The Mothership is one of several podcasts run through USA TODAY at their headquarters Valo Park, a sprawling state-of-the-art complex tucked away in Tysons’ northeast corner.
It’s no secret that media companies, including USA TODAY owner Gannett, are struggling to find a way to stay afloat. The company recently resisted a hostile takeover. But Shannon Green, senior podcasts producer for USA TODAY and co-host of I Tell My Husband the News, said podcasts have been at the forefront of the company finding new ways to tell stories.
The Mothership is hosted by Truitt, technology reporter Brett Molina and TV critic Kelly Lawler, and has been running weekly for four years. While Tysons has not traditionally been considered one of the country’s entertainment hubs, Molina said there are some distinct advantages to working outside of Washington D.C.
“One of the cool things about having this outlet in the suburbs is that we can live here,” Molina said. “People tend to think we work in New York or Los Angeles.”

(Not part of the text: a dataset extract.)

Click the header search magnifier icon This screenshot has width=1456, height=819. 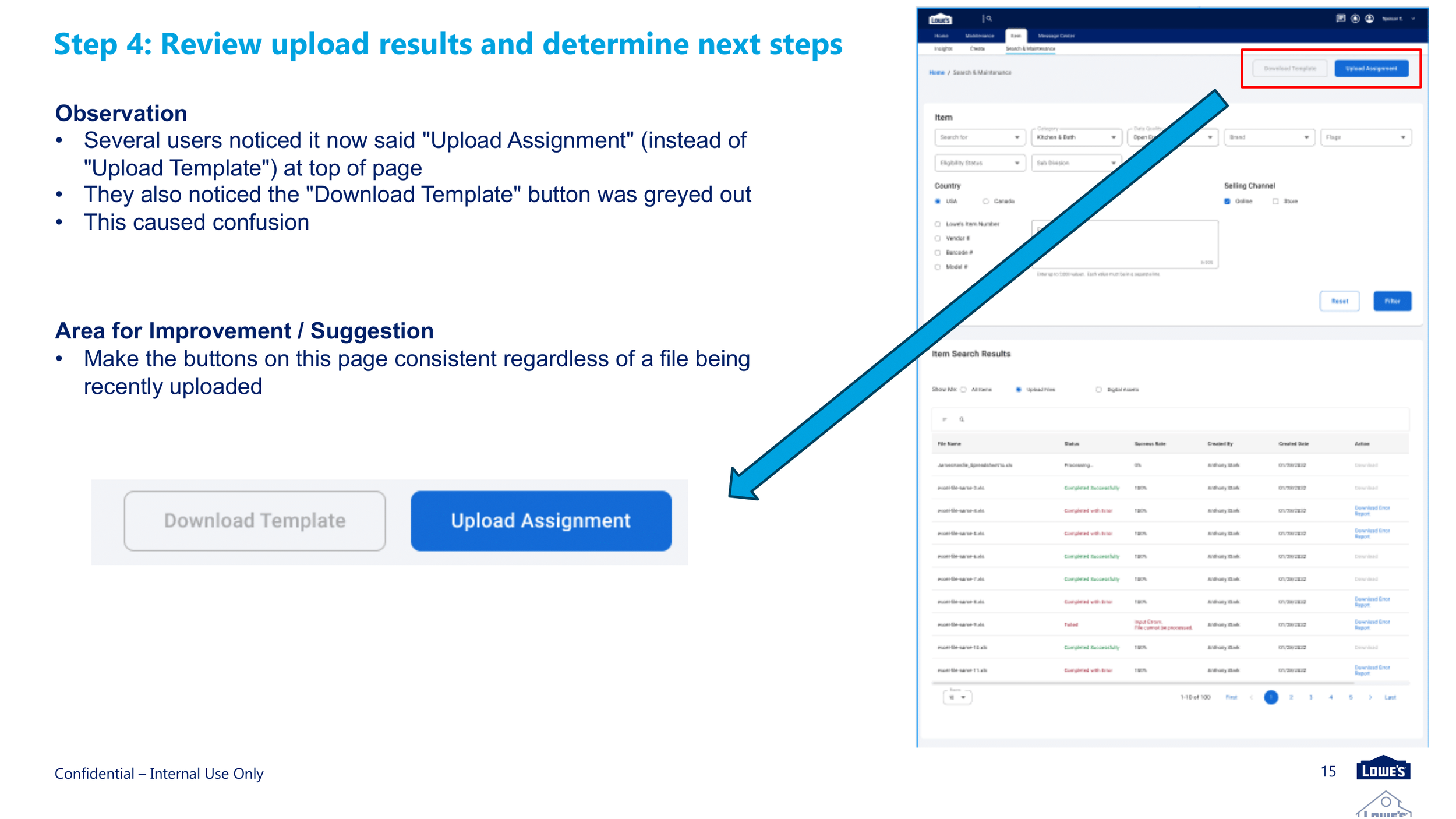(x=989, y=19)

“Being out here means we have to catch whoever is in the area,” said Truitt.
New episodes of The Mothership air every Friday. This week’s episode is a discussion of romantic comedies. Molina noted that the group narrowly avoided making a “Tribute to Liam Neeson” episode, quickly scrapped after the actor made some troubling confessions.
Green said she was approached to run the podcasting at USA TODAY shortly after Serial brought podcasting into the mainstream in 2014 and the company leadership began to see podcasting’s potential. Green said investigative stories are unique suited for podcasts, using voices to convey ideas and emotions that can’t be conveyed in text.

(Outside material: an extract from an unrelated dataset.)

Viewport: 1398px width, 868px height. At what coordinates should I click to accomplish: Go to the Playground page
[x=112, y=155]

Not all of the podcasts garner enough downloads to have advertising, but Green said enough do to bring in revenue and help fund more experiments with the medium.
One investigative podcast, The City, profiled the rise of a massive illegal dump in Chicago, including an augmented reality component that helped demonstrate the story of how the empty lot evolved over time. Green said the augmented reality technology helps bring a new visual level to a traditionally auditory form of storytelling.

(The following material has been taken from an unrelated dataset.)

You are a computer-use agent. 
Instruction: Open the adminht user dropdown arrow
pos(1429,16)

Green also said bringing in new talent from nearby schools has been part of bridging the generational gap. Kate Gardner, a student at the Madeira School in McLean, interns at USA TODAY but also uses the equipment to help put together an audiodrama: The Ark of Light.
Green said working with Gardner that she’s learned a whole new side of audio production involving Foley sound effects and other methods.
Green said podcasting, audio dramas, and other types of audio-entertainment have become such a hit, primarily due to the intimate connection they offer listeners to the story.
“Spoken storytelling is extremely intimate and emotional,” said Green.